4

I've been reading a few posts from distinguished members of this community about R^2 and time series forecasting:

1.What is the problem with using R-squared in time series models?

2.R-squared to compare forecasting techniques

However, I am wondering if the problems with using R^2 for time series model forecasting could be mitigated by splitting a TS into a training and testing set, and then computing the R^2 between the forecasted value and the true value. Would the problem with this method be that as you forecast further and further out, the correlation (of which R^2 is one measure of) between the forecasted and true values will be decreasing, so its not a great measure of the percent of variation explained?

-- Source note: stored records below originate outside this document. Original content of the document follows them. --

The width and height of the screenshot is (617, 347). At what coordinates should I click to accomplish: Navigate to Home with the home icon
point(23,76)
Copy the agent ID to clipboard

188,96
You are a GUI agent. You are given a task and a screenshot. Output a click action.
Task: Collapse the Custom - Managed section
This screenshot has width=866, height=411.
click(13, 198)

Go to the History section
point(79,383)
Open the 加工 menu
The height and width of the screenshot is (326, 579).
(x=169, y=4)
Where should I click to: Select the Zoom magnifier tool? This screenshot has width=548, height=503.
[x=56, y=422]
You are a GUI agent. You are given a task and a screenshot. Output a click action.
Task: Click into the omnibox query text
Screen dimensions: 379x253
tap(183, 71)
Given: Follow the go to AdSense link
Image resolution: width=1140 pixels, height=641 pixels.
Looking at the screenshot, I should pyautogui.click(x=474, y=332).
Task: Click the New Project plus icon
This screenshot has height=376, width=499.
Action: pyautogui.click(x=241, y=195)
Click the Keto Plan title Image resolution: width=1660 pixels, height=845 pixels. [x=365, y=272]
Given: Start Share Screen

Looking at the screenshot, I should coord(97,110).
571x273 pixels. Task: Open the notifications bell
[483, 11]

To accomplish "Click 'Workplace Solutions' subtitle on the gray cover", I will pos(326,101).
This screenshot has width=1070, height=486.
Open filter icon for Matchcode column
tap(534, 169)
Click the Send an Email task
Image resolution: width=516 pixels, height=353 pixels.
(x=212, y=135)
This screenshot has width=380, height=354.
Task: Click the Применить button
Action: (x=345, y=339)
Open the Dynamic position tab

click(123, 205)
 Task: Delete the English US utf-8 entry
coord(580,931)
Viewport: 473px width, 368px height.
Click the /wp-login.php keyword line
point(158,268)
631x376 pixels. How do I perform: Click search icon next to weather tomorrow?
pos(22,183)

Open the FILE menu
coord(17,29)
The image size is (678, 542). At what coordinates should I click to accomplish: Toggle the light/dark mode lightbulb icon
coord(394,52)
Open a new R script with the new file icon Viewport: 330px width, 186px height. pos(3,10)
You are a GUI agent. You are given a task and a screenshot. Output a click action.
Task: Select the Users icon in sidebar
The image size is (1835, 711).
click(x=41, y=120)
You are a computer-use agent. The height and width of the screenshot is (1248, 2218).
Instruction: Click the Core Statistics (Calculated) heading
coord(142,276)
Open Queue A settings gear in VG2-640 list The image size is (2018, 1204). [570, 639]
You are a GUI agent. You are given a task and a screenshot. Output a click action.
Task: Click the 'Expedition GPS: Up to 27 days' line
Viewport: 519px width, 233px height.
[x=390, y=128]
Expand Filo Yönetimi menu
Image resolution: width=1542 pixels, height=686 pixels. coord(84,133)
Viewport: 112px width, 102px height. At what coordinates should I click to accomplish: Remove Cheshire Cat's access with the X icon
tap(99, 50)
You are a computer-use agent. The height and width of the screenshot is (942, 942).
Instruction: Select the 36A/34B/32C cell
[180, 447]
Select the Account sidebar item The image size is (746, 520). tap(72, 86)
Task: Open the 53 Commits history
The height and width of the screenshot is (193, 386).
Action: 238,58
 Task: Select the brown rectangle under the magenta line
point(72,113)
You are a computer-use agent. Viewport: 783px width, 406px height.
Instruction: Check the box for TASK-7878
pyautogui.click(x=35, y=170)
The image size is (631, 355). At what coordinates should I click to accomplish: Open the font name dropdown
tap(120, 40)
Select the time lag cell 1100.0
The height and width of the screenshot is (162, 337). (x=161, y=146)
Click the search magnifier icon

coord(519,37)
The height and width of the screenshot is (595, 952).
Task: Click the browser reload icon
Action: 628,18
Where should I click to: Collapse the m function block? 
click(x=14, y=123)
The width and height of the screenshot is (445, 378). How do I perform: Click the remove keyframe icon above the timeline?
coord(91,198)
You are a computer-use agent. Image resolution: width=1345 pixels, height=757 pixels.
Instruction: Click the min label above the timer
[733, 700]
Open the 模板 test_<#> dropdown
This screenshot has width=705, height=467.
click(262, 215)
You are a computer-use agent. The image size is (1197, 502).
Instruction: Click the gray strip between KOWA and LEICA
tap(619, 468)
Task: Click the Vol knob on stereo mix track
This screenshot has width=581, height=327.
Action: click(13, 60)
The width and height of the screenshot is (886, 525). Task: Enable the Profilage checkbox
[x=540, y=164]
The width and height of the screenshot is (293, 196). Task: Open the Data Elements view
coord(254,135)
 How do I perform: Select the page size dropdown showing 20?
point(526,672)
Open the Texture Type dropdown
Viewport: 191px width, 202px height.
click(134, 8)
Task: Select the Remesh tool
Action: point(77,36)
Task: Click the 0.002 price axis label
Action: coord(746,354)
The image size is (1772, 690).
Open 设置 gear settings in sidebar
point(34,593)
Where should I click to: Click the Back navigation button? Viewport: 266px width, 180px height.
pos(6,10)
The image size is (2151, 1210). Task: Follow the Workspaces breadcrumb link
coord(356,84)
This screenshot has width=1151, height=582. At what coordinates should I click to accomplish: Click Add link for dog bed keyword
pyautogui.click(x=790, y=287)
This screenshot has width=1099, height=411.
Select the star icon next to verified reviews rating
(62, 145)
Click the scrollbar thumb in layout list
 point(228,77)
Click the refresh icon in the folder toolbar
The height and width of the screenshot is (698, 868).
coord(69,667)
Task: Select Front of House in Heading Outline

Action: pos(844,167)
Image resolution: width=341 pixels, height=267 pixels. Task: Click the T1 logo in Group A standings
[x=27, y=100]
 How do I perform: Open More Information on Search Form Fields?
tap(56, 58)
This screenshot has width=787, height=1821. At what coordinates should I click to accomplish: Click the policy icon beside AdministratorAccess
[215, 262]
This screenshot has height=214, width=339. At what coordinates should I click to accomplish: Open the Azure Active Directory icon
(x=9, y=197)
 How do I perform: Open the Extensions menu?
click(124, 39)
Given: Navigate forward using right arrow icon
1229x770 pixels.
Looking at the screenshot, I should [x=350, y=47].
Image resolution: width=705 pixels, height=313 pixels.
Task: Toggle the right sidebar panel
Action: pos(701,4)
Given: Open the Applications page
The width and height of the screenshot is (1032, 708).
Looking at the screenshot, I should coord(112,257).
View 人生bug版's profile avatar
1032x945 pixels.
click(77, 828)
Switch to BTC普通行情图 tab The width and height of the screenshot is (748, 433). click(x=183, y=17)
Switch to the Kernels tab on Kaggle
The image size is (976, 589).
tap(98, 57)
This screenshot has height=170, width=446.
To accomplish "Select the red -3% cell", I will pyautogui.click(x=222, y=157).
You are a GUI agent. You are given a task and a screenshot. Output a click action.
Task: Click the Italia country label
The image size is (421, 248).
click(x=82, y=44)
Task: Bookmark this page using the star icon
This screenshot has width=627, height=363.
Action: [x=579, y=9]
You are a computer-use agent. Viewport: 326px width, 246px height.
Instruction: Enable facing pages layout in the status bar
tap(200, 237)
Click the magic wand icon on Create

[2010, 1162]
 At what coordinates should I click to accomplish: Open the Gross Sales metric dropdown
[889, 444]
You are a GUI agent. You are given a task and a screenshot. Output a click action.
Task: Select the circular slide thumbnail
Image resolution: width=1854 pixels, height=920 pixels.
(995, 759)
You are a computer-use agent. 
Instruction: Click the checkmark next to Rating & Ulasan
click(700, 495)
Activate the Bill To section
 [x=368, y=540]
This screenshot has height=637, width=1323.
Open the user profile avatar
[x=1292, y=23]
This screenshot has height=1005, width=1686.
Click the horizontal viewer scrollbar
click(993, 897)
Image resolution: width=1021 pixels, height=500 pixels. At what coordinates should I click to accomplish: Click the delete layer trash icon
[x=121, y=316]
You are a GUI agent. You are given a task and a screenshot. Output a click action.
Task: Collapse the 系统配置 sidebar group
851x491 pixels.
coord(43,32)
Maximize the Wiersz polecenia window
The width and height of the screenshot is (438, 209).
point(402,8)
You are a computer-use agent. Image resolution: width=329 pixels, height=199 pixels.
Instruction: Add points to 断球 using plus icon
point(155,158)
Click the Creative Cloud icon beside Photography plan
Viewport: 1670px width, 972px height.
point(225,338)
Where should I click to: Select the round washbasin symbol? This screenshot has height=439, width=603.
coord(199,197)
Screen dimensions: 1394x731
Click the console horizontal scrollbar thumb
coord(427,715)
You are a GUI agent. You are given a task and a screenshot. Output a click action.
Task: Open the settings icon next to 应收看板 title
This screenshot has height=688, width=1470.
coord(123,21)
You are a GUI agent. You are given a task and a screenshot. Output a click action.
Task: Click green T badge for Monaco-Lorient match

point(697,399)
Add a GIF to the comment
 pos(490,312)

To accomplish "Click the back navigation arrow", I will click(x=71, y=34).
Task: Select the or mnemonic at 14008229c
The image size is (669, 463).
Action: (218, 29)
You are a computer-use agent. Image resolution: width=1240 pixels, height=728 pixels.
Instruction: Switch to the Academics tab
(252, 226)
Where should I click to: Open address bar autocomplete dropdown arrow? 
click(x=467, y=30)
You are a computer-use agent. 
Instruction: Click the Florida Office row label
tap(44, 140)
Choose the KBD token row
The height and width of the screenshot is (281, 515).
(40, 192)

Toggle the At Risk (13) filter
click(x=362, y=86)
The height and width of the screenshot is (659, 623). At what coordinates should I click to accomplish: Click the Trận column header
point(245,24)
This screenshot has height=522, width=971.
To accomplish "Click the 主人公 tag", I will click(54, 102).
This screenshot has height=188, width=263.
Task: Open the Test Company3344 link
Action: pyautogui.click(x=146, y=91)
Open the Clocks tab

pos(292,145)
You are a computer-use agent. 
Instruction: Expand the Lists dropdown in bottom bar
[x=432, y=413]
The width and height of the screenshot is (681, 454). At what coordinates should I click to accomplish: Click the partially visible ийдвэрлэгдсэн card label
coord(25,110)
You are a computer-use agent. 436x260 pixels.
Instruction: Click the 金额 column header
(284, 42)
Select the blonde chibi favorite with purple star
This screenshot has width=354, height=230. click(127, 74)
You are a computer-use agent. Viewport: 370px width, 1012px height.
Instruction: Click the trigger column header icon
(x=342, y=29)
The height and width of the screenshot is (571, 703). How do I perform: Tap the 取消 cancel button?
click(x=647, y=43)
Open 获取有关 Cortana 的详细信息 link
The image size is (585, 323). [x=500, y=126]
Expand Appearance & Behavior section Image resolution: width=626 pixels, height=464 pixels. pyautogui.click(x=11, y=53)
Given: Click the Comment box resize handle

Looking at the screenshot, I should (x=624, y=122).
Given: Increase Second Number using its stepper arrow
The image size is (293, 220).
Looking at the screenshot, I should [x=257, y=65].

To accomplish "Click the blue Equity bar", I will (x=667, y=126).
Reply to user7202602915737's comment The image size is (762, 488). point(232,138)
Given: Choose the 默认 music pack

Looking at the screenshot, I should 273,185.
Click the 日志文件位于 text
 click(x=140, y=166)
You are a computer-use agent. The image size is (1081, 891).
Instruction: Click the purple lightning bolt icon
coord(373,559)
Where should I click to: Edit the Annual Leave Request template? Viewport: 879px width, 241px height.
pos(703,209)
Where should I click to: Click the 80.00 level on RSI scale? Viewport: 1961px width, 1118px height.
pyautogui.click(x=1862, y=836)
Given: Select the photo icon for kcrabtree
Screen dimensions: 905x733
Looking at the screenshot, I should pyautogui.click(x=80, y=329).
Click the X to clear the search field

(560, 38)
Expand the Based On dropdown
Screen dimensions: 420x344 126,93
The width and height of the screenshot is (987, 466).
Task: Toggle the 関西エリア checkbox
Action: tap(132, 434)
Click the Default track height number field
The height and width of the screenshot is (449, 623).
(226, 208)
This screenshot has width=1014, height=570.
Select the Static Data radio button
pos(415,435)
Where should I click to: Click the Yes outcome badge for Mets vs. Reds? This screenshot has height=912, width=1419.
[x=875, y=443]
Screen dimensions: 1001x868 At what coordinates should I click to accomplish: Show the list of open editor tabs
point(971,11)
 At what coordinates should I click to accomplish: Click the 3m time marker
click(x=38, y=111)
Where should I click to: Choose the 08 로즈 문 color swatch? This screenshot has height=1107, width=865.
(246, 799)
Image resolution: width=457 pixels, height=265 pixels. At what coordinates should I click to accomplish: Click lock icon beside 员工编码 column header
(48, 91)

Or is there a better reason why this is not an advisable metric for TS performance?

1 Answers1

2

Rather than criticize R**2 which has been done well elsewhere , the real question is how to measure the adequacy of a model given (N) observations in total for a particular withheld set length (K=5) horizons based upon (W) withheld values ..the prediction interval. For example if we have N=120 historical values and are concerned with an accuracy measure for predicting the next 12 values , we could launch forecasts (W=12) say from period 60 and use the actual observations for period 61-72 to get a measure . We could then do this from period 72 , 84, 96 and 108 yielding 5 estimates of a 12 period out forecast error from 5 origins. For each of the 5 , we would have developed the best model based upon the history of the model type and it's associated parameters yielding a measure of it's OUT-OF-SAMPLE performance such as MAPE or WMAPE.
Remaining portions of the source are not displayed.